Introduction to Portfolios
Page 1 of 2
Portfolios are very popular these days. Even in a time when calls for higher standards and tougher testing are louder than ever, many schools are doing portfolios – or at least talking about doing them. So what are portfolios? Aren't they for students who want to go to art school? Don't they have something to do with stocks? And besides, if all you need are good grades and test scores to get into college, why even bother?
Well, if you believe that students at all levels should be doing more than studying for tests; if you believe that teachers should be doing more than teaching to tests; if you believe that students should take a more active role in the learning process; and, if you believe in catering to a wider variety of learners while maintaining high standards, then portfolio assessment is an idea worth exploring.

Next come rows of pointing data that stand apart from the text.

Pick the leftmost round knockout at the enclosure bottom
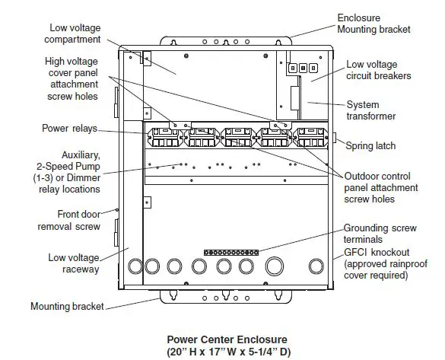(x=135, y=266)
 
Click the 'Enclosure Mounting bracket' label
(x=373, y=23)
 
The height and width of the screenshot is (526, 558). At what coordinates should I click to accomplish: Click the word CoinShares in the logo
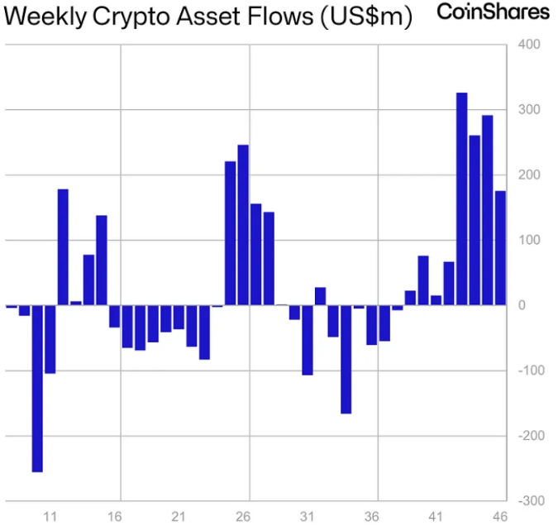(493, 12)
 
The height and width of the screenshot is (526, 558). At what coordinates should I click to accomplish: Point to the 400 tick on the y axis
(529, 45)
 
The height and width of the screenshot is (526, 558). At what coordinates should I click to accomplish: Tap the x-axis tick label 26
(243, 517)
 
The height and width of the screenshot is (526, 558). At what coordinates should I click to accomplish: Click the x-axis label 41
(436, 517)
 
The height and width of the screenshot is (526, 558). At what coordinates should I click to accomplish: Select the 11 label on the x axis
(50, 517)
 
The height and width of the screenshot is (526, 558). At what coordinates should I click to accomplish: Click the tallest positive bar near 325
(461, 198)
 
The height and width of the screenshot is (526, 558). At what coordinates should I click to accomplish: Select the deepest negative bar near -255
(37, 388)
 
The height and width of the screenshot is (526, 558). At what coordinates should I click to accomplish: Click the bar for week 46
(500, 248)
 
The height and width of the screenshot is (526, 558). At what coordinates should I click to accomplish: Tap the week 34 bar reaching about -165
(346, 359)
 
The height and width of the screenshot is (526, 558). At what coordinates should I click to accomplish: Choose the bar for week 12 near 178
(63, 247)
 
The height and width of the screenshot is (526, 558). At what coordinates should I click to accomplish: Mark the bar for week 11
(50, 339)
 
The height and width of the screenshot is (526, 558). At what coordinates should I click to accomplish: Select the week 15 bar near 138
(102, 260)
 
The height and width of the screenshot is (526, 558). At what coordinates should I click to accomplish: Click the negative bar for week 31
(308, 340)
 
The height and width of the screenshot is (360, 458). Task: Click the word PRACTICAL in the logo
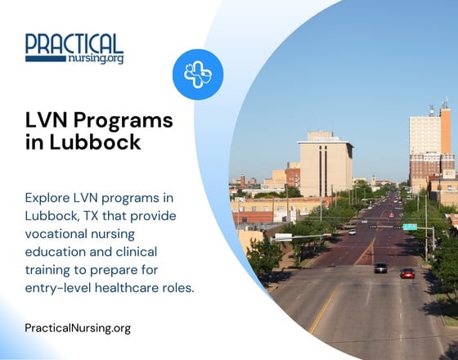(x=74, y=43)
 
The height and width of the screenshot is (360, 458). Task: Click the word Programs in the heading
(x=123, y=121)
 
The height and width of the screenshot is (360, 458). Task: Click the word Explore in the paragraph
(x=48, y=199)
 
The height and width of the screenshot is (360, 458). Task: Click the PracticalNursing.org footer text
(x=78, y=328)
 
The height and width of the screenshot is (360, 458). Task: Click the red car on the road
(x=407, y=272)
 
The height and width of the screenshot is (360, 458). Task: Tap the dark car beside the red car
(x=380, y=268)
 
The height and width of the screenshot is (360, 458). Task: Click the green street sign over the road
(x=410, y=227)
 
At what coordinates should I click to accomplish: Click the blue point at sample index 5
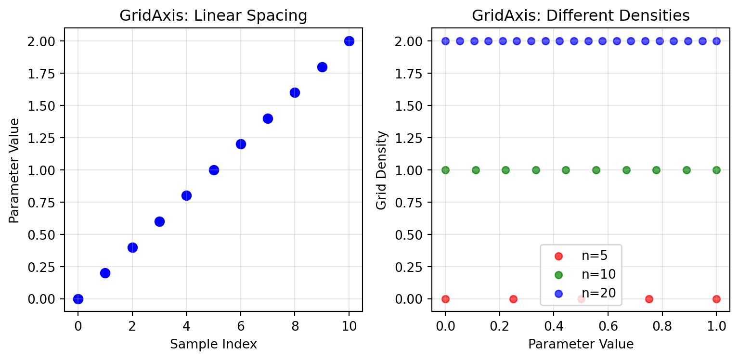214,170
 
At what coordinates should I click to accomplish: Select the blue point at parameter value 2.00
349,41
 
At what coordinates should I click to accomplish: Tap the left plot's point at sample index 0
78,299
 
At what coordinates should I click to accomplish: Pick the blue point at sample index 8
295,92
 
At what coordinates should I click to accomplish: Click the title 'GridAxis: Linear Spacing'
213,16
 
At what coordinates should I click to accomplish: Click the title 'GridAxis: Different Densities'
581,16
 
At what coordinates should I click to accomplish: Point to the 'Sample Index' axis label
213,345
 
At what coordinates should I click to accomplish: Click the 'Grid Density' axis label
382,170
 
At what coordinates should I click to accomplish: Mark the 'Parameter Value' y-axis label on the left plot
14,170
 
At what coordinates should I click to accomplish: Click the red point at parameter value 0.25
513,299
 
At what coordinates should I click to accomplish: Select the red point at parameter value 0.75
649,299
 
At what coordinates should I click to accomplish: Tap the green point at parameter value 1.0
716,170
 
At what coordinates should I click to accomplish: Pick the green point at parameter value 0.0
445,170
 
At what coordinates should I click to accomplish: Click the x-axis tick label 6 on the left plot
241,326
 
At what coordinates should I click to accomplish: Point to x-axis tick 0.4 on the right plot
554,326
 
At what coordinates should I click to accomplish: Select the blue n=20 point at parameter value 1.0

Portfolio assessment programs have been implemented on many levels, from the individual classroom to state wide. They represent a profound shift in attitudes about the role of evaluation in education. Teachers who use this strategy in their classrooms have shifted their emphasis away from comparisons of achievement (grades, percentile rankings, test scores) and toward improving student achievement through evaluative feedback and self-reflection.
The challenge is designing a portfolio program that works, one that truly impacts
teaching and learning in such a way that ultimately transforms the static, mechanical,
disengaging moments when learning stops and testing begins into a continuum
of moments combining assessment, instruction, and learning. This is the promise
of an effective portfolio assessment program. No doubt it takes time, but in
almost every case, it is time well spent.